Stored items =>
= Beginning of Section =

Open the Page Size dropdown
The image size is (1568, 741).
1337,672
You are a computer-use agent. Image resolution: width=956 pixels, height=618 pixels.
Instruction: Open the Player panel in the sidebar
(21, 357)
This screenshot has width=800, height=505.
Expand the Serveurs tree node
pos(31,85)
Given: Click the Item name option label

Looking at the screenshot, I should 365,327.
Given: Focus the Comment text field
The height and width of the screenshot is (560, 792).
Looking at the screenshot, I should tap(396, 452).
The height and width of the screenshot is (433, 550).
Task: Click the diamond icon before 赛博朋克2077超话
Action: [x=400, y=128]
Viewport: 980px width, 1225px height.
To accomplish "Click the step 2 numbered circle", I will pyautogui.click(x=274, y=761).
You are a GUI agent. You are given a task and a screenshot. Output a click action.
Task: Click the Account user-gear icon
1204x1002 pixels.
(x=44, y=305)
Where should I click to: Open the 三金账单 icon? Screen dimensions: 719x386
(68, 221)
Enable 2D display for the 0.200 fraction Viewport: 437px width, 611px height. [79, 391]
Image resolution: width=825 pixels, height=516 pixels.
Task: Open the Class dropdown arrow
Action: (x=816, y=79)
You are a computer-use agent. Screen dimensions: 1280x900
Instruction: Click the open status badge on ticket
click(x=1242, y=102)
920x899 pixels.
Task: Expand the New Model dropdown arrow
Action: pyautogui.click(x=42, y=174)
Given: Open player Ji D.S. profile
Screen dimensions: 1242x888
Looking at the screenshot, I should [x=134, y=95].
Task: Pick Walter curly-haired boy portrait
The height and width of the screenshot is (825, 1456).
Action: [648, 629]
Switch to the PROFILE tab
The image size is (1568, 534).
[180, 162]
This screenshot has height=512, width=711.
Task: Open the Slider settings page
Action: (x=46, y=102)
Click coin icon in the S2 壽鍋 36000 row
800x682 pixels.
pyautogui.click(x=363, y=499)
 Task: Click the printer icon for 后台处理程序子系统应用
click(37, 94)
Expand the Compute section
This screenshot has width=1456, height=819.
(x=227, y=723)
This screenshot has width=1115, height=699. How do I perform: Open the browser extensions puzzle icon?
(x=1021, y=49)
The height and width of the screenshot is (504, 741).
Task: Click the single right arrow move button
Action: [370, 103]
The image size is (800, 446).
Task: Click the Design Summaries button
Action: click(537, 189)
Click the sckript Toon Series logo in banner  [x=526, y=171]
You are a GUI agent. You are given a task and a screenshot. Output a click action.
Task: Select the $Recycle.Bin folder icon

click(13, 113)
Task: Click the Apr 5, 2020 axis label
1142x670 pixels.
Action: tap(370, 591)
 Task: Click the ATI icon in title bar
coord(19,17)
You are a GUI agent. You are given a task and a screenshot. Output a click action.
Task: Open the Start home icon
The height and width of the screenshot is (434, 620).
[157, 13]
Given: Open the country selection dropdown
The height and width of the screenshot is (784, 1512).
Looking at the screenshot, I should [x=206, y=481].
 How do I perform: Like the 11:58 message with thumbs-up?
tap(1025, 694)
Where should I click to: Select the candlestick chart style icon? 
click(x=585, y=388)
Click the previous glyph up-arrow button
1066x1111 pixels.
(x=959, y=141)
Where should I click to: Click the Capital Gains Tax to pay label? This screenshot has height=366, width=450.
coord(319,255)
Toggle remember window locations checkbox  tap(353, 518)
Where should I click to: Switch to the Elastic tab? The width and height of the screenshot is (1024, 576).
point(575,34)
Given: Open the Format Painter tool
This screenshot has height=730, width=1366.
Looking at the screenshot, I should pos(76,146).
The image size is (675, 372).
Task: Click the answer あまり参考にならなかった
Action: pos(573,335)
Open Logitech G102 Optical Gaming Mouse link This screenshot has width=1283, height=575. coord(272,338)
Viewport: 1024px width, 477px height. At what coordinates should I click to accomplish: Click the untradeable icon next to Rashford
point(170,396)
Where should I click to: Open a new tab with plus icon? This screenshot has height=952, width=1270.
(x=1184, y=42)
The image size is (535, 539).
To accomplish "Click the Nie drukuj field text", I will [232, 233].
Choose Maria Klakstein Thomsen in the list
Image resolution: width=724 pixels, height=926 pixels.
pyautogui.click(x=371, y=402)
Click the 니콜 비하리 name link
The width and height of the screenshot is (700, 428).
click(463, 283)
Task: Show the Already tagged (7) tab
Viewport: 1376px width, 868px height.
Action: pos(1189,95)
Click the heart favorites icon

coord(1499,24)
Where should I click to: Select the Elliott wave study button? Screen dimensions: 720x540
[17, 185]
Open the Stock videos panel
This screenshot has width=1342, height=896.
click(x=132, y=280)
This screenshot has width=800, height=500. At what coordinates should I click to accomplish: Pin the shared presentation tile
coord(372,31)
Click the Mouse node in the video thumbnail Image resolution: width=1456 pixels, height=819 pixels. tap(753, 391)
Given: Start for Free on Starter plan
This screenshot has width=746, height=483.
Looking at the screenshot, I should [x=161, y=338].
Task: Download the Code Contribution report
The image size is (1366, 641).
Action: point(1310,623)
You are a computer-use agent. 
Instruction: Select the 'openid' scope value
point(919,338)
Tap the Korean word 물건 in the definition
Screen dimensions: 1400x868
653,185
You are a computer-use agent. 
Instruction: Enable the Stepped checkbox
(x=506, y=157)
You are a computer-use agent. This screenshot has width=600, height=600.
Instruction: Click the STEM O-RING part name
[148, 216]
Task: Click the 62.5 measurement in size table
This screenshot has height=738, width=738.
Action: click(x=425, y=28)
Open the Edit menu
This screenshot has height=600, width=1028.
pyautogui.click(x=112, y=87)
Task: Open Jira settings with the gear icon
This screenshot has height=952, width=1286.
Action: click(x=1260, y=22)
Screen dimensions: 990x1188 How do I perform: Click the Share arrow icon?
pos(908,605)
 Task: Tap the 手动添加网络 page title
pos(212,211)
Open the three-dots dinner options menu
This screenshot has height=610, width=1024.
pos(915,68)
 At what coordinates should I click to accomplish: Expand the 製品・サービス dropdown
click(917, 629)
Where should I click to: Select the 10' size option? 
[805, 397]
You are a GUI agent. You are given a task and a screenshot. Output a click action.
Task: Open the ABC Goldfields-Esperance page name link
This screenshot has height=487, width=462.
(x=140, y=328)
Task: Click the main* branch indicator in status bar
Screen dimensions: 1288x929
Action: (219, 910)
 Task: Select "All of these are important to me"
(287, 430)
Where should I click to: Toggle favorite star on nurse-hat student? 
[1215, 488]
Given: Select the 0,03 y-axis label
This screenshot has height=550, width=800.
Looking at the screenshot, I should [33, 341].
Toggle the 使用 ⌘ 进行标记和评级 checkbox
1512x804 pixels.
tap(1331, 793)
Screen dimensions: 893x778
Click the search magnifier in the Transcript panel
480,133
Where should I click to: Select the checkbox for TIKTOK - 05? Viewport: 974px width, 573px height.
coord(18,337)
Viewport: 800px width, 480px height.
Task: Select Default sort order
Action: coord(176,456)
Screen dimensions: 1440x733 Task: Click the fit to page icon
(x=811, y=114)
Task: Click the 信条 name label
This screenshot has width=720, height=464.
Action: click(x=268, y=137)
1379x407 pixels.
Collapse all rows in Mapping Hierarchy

= End of Section =

Required work =>
Every line above needs to be repeated exactly as shown.

Answer =>
Open the Page Size dropdown
The image size is (1568, 741).
1337,672
You are a computer-use agent. Image resolution: width=956 pixels, height=618 pixels.
Instruction: Open the Player panel in the sidebar
(21, 357)
This screenshot has width=800, height=505.
Expand the Serveurs tree node
pos(31,85)
Given: Click the Item name option label

Looking at the screenshot, I should 365,327.
Given: Focus the Comment text field
The height and width of the screenshot is (560, 792).
Looking at the screenshot, I should tap(396, 452).
The height and width of the screenshot is (433, 550).
Task: Click the diamond icon before 赛博朋克2077超话
Action: [x=400, y=128]
Viewport: 980px width, 1225px height.
To accomplish "Click the step 2 numbered circle", I will pyautogui.click(x=274, y=761).
You are a GUI agent. You are given a task and a screenshot. Output a click action.
Task: Click the Account user-gear icon
1204x1002 pixels.
(x=44, y=305)
Where should I click to: Open the 三金账单 icon? Screen dimensions: 719x386
(68, 221)
Enable 2D display for the 0.200 fraction Viewport: 437px width, 611px height. [79, 391]
Image resolution: width=825 pixels, height=516 pixels.
Task: Open the Class dropdown arrow
Action: (x=816, y=79)
You are a computer-use agent. Screen dimensions: 1280x900
Instruction: Click the open status badge on ticket
click(x=1242, y=102)
920x899 pixels.
Task: Expand the New Model dropdown arrow
Action: pyautogui.click(x=42, y=174)
Given: Open player Ji D.S. profile
Screen dimensions: 1242x888
Looking at the screenshot, I should [x=134, y=95].
Task: Pick Walter curly-haired boy portrait
The height and width of the screenshot is (825, 1456).
Action: [648, 629]
Switch to the PROFILE tab
The image size is (1568, 534).
[180, 162]
This screenshot has height=512, width=711.
Task: Open the Slider settings page
Action: (x=46, y=102)
Click coin icon in the S2 壽鍋 36000 row
800x682 pixels.
pyautogui.click(x=363, y=499)
 Task: Click the printer icon for 后台处理程序子系统应用
click(37, 94)
Expand the Compute section
This screenshot has width=1456, height=819.
(x=227, y=723)
This screenshot has width=1115, height=699. How do I perform: Open the browser extensions puzzle icon?
(x=1021, y=49)
The height and width of the screenshot is (504, 741).
Task: Click the single right arrow move button
Action: [370, 103]
The image size is (800, 446).
Task: Click the Design Summaries button
Action: click(537, 189)
Click the sckript Toon Series logo in banner  [x=526, y=171]
You are a GUI agent. You are given a task and a screenshot. Output a click action.
Task: Select the $Recycle.Bin folder icon

click(13, 113)
Task: Click the Apr 5, 2020 axis label
1142x670 pixels.
Action: tap(370, 591)
 Task: Click the ATI icon in title bar
coord(19,17)
You are a GUI agent. You are given a task and a screenshot. Output a click action.
Task: Open the Start home icon
The height and width of the screenshot is (434, 620).
[157, 13]
Given: Open the country selection dropdown
The height and width of the screenshot is (784, 1512).
Looking at the screenshot, I should [x=206, y=481].
 How do I perform: Like the 11:58 message with thumbs-up?
tap(1025, 694)
Where should I click to: Select the candlestick chart style icon? 
click(x=585, y=388)
Click the previous glyph up-arrow button
1066x1111 pixels.
(x=959, y=141)
Where should I click to: Click the Capital Gains Tax to pay label? This screenshot has height=366, width=450.
coord(319,255)
Toggle remember window locations checkbox  tap(353, 518)
Where should I click to: Switch to the Elastic tab? The width and height of the screenshot is (1024, 576).
point(575,34)
Given: Open the Format Painter tool
This screenshot has height=730, width=1366.
Looking at the screenshot, I should pos(76,146).
The image size is (675, 372).
Task: Click the answer あまり参考にならなかった
Action: pos(573,335)
Open Logitech G102 Optical Gaming Mouse link This screenshot has width=1283, height=575. coord(272,338)
Viewport: 1024px width, 477px height. At what coordinates should I click to accomplish: Click the untradeable icon next to Rashford
point(170,396)
Where should I click to: Open a new tab with plus icon? This screenshot has height=952, width=1270.
(x=1184, y=42)
The image size is (535, 539).
To accomplish "Click the Nie drukuj field text", I will [232, 233].
Choose Maria Klakstein Thomsen in the list
Image resolution: width=724 pixels, height=926 pixels.
pyautogui.click(x=371, y=402)
Click the 니콜 비하리 name link
The width and height of the screenshot is (700, 428).
click(463, 283)
Task: Show the Already tagged (7) tab
Viewport: 1376px width, 868px height.
Action: pos(1189,95)
Click the heart favorites icon

coord(1499,24)
Where should I click to: Select the Elliott wave study button? Screen dimensions: 720x540
[17, 185]
Open the Stock videos panel
This screenshot has width=1342, height=896.
click(x=132, y=280)
This screenshot has width=800, height=500. At what coordinates should I click to accomplish: Pin the shared presentation tile
coord(372,31)
Click the Mouse node in the video thumbnail Image resolution: width=1456 pixels, height=819 pixels. tap(753, 391)
Given: Start for Free on Starter plan
This screenshot has width=746, height=483.
Looking at the screenshot, I should [x=161, y=338].
Task: Download the Code Contribution report
The image size is (1366, 641).
Action: point(1310,623)
You are a computer-use agent. 
Instruction: Select the 'openid' scope value
point(919,338)
Tap the Korean word 물건 in the definition
Screen dimensions: 1400x868
653,185
You are a computer-use agent. 
Instruction: Enable the Stepped checkbox
(x=506, y=157)
You are a computer-use agent. This screenshot has width=600, height=600.
Instruction: Click the STEM O-RING part name
[148, 216]
Task: Click the 62.5 measurement in size table
This screenshot has height=738, width=738.
Action: click(x=425, y=28)
Open the Edit menu
This screenshot has height=600, width=1028.
pyautogui.click(x=112, y=87)
Task: Open Jira settings with the gear icon
This screenshot has height=952, width=1286.
Action: click(x=1260, y=22)
Screen dimensions: 990x1188 How do I perform: Click the Share arrow icon?
pos(908,605)
 Task: Tap the 手动添加网络 page title
pos(212,211)
Open the three-dots dinner options menu
This screenshot has height=610, width=1024.
pos(915,68)
 At what coordinates should I click to accomplish: Expand the 製品・サービス dropdown
click(917, 629)
Where should I click to: Select the 10' size option? 
[805, 397]
You are a GUI agent. You are given a task and a screenshot. Output a click action.
Task: Open the ABC Goldfields-Esperance page name link
This screenshot has height=487, width=462.
(x=140, y=328)
Task: Click the main* branch indicator in status bar
Screen dimensions: 1288x929
Action: (219, 910)
 Task: Select "All of these are important to me"
(287, 430)
Where should I click to: Toggle favorite star on nurse-hat student? 
[1215, 488]
Given: Select the 0,03 y-axis label
This screenshot has height=550, width=800.
Looking at the screenshot, I should [33, 341].
Toggle the 使用 ⌘ 进行标记和评级 checkbox
1512x804 pixels.
tap(1331, 793)
Screen dimensions: 893x778
Click the search magnifier in the Transcript panel
480,133
Where should I click to: Select the checkbox for TIKTOK - 05? Viewport: 974px width, 573px height.
coord(18,337)
Viewport: 800px width, 480px height.
Task: Select Default sort order
Action: coord(176,456)
Screen dimensions: 1440x733 Task: Click the fit to page icon
(x=811, y=114)
Task: Click the 信条 name label
This screenshot has width=720, height=464.
Action: click(x=268, y=137)
1379x407 pixels.
Collapse all rows in Mapping Hierarchy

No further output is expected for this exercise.